Rousay came of age in an evangelical Christian community in San Antonio, Texas. She started playing drums in her church’s worship band, dedicating about 40 hours a week to an endless schedule of practices and performances. She eventually broke with the church’s orthodoxy, specifically questioning its prohibitive sexual mores. Considering rules against premarital sex, Rousay remembers thinking, “What if I blow this skater boy in my high school? Is that OK? That’s not sex, technically.” She smirks and puts her finger on her chin, as if pondering the matter. “And lines especially get blurred when you’re looking at gender and sexuality on a spectrum. I started to unravel all of that.” In 2019, after years of drumming in unsuccessful indie rock and emo bands, Rousay came out as transgender and began releasing music under her own name.

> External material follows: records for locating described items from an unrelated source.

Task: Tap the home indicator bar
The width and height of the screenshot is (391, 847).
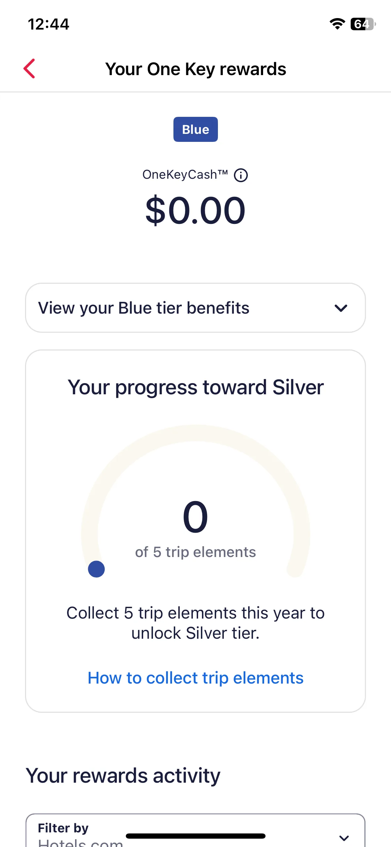Action: [196, 836]
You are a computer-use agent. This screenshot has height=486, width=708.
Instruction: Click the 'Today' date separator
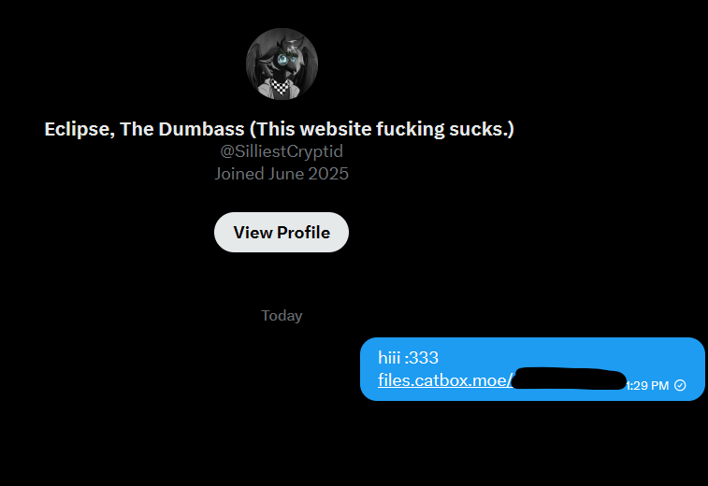point(282,315)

She started working on the material that would become Sentiment amid the loneliness of the pandemic – which also coincided with the end of a six-year relationship – sitting on her bed in San Antonio and drinking Coors Lights. She tried dating apps for the first time. It didn’t go well. She met up with well-adjusted people who made her feel like a mess and others who were “fucking batshit”. Recalling one memorable encounter, she remembers thinking, “Oh my God, I met you three seconds ago and you want to do cocaine and then go to this party? It’s 5pm, doing cocaine when there’s sunlight out is a bad idea.” Her eyes get a little wild. “Dating apps are terrifying.”
In May 2021, Rousay went on a five-day trip and came back to a completely empty house. Burglars had taken everything: $20,000 worth of music gear, couch, passport, bed. Even the toilet seat. A GoFundMe was posted to help her recoup, raising more than $33,000. Soon after, a mysterious box bigger than her car showed up at the friend’s house where Rousay was staying. It was filled with instruments and equipment, including a full drum set and a $5,500 archtop guitar, courtesy of Wilco’s Jeff Tweedy, a fan of her work who had heard about her misfortune. “I did not know him, but he really helped me out when I was fucked,” says Rousay, who has since supported and collaborated with Tweedy. “The shipping on that must’ve been insane. All of the instruments on this record are from Jeff.”
Rousay now shares a place with her current partner in LA, where she has lived for the past couple of years. Even though she is about to release what could be a breakthrough, and is booked to play a cross-continental tour this spring, she admits she’s been acutely depressed of late: brain chemistry does not abide by album rollout plans. So she is making an effort to go for walks. Read voraciously. Take baths. Go to therapy. She is keeping up with her prescriptions, and Rousay jokes that she thought about doing this interview from her pharmacy because she’s “there all the fucking time”.
The potential for her emotionally upfront new album to create a closer bond with listeners has brought her some relief, too. “There’s a way to connect to this music differently than anything else I’ve done,” she says of Sentiment. “There is the possibility that somebody could sing along to it, and that feels good.”